Le cadre de calcul neuf indique le choc des médicaments d'arthrite sur l'expression du gène

Un cadre de calcul neuf a indiqué les différences principales entre quatre médicaments d'arthrite rhumatoïde et leur choc sur des voies biologiques chez les souris. Niki Karagianni d'Hellade de Biomedcode SA, Grèce, et collègues présentent leur approche et découvertes neuves en bio-informatique de PLOS.

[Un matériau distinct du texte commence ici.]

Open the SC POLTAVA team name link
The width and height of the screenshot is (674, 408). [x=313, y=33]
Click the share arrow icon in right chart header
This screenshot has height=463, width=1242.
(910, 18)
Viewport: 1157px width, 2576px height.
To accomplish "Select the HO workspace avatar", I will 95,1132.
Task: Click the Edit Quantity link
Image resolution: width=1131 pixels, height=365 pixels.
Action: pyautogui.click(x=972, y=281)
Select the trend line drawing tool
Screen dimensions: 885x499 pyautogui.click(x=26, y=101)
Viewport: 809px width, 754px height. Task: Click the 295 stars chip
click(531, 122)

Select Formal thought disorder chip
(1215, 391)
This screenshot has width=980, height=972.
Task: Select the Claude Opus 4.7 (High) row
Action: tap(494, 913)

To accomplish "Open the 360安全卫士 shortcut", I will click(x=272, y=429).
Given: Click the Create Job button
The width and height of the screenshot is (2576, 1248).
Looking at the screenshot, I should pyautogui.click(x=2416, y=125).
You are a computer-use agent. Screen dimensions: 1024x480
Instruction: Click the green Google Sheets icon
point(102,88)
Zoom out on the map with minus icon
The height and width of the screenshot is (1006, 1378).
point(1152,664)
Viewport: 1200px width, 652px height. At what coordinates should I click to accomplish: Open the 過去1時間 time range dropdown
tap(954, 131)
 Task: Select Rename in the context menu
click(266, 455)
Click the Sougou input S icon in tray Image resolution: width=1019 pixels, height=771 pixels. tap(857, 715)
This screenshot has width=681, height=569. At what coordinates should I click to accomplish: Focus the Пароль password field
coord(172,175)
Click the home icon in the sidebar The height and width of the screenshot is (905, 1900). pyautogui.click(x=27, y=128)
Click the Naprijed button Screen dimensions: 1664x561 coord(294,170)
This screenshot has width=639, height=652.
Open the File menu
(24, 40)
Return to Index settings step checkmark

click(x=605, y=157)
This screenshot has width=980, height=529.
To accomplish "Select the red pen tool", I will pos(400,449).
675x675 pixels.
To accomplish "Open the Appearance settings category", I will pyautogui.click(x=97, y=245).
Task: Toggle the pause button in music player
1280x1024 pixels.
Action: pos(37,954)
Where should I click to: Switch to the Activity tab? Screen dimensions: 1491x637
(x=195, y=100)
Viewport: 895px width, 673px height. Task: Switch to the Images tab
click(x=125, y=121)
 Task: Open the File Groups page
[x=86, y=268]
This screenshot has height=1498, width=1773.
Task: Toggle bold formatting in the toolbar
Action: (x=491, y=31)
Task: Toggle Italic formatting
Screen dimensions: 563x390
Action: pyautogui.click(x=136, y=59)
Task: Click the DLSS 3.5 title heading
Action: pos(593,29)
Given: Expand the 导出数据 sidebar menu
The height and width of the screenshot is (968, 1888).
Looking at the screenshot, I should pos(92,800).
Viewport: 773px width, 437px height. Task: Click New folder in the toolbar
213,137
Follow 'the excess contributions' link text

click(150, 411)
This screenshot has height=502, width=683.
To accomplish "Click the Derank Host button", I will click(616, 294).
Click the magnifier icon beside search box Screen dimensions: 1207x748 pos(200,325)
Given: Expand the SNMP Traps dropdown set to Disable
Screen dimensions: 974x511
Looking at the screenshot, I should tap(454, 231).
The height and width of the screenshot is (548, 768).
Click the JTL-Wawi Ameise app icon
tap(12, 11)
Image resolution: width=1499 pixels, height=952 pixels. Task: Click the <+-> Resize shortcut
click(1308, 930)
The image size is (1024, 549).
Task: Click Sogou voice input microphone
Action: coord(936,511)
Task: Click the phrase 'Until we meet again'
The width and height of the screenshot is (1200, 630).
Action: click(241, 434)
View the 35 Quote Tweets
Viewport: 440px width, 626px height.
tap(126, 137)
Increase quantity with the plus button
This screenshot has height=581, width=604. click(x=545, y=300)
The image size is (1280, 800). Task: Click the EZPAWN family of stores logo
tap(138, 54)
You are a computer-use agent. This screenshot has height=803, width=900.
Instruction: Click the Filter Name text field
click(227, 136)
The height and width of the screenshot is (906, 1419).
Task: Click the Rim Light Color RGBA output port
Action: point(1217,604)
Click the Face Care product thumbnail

L'approche analytique neuve a pu servir de puissant outil pour évaluer et comparer des demandes de règlement. Crédit : Pixabay, CC0

Les gens avec l'arthrite rhumatoïde reçoivent souvent les médicaments qui visent et empêchent le facteur de nécrose tumorale (TNF), une protéine impliquée dans la caractéristique douloureuse et dommageable d'inflammation de la maladie. Tandis que plusieurs médicaments anti-TNF sont appliqués largement avec la réussite clinique comparable, les détails de leurs différents effets moléculaires sur des procédés biologiques ont été peu clairs.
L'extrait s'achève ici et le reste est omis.